The proclamation prescribed further that "Said companies shall elect their own officers, the regimental officers being commissioned by the commander-in-chief.

"Said companies are recommended to keep such arms and ammunition as they can procure, in good order and ready for service; also in the frontier settlements to . . . provide blockhouses for shelter, in case of attack, until word, can be sent to other companies.

"In pursuance of this proclamation I have this day appointed and commissioned regimental officers, viz: one colonel, one Lieut. Colonel, one major, and one adjutant for each regiment."

In a book named Executive Proceedings and Official Correspondence, Territory of Nebraska there is a partial record of the organization of this provisional militia, or rather the undertaking to organize it; for while I was writing the first volume of the history of Nebraska I cross-examined General Thayer about this incident, and he informed me that very little of practical importance was done. This record shows only the appointment of officers for the Second, or South Platte, regiment, "up to January 1, 1855"; but it discloses that on February 7, 1855, the acting governor commissioned Andrew J. Hanscom colonel of the First Regiment Nebraska Volunteers, William C. James lieutenant colonel, and Hascall C. Purple major; also, John M. Thayer brigadier general, and Anselum Arnold adjutant of the first brigade, as the entire organization, consisting of the two regiments, was designated.

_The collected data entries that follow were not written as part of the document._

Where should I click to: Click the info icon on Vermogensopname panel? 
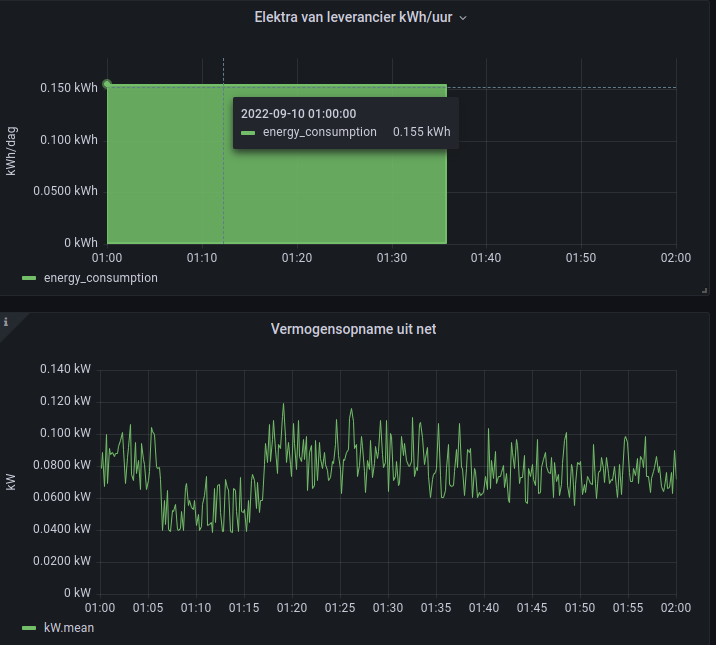click(x=6, y=322)
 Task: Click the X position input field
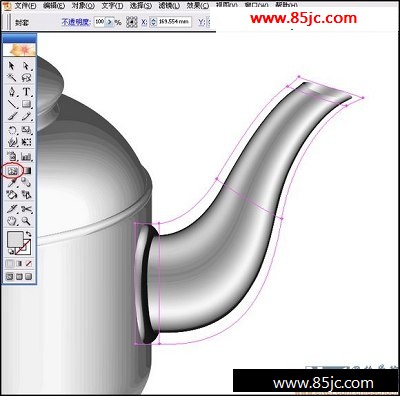click(x=174, y=22)

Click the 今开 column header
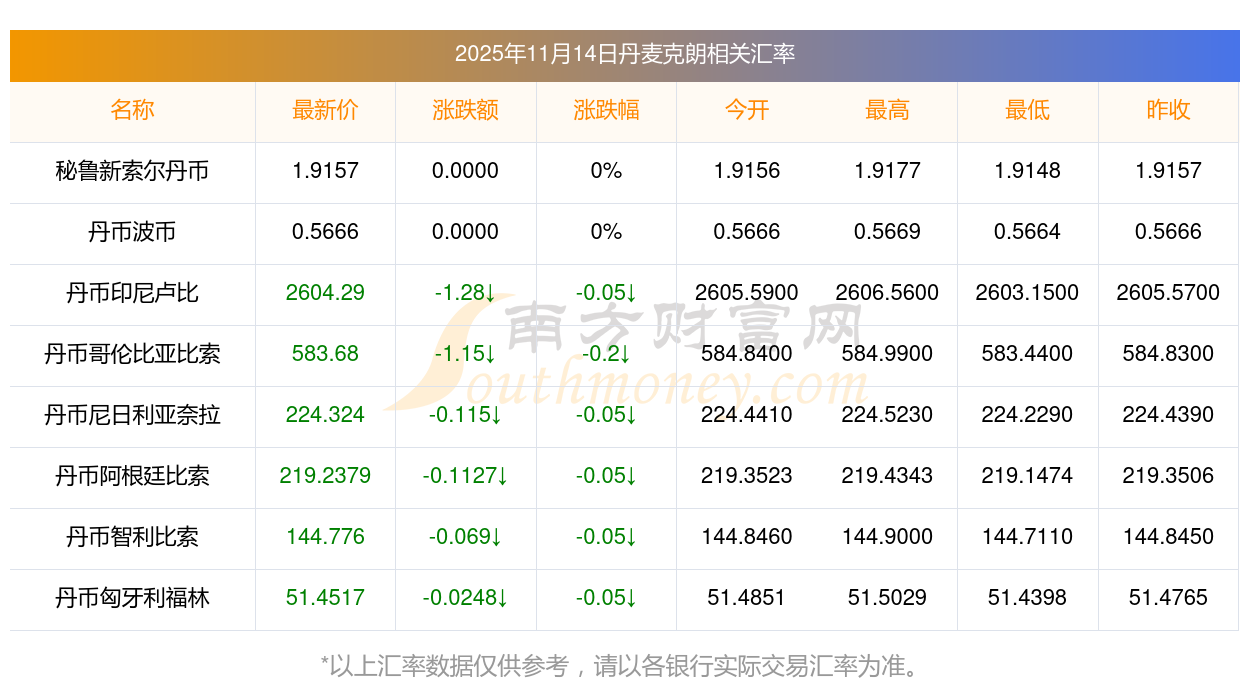pos(746,110)
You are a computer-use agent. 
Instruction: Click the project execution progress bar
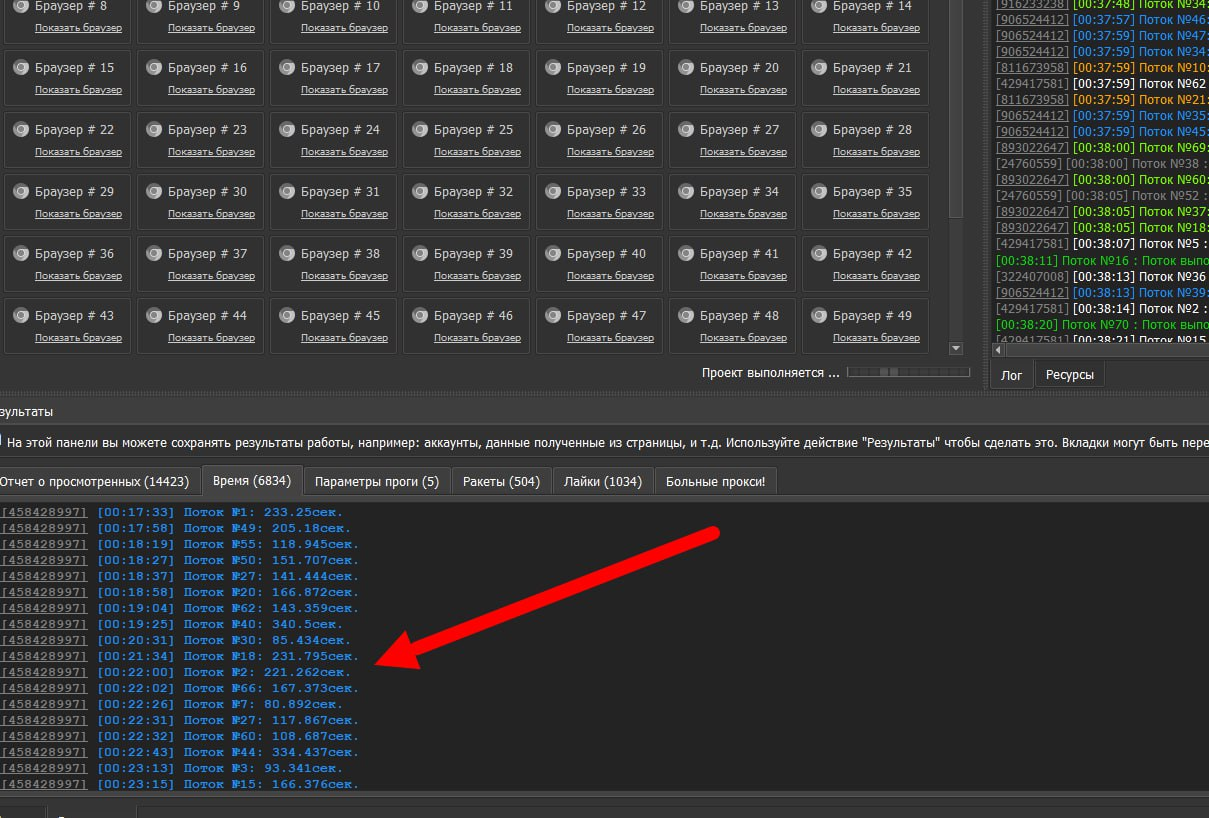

Thus it appears that the war department of the United States took no part in the building of the blockhouse at Tekamah and that the local company of men who built it were part of a purely territorial and extemporized militia. General Thayer first entered the army of the United States soon after the beginning of the Civil War. The fact that he became a brigadier general in that war probably led to the confusion and misapprehension I have pointed out.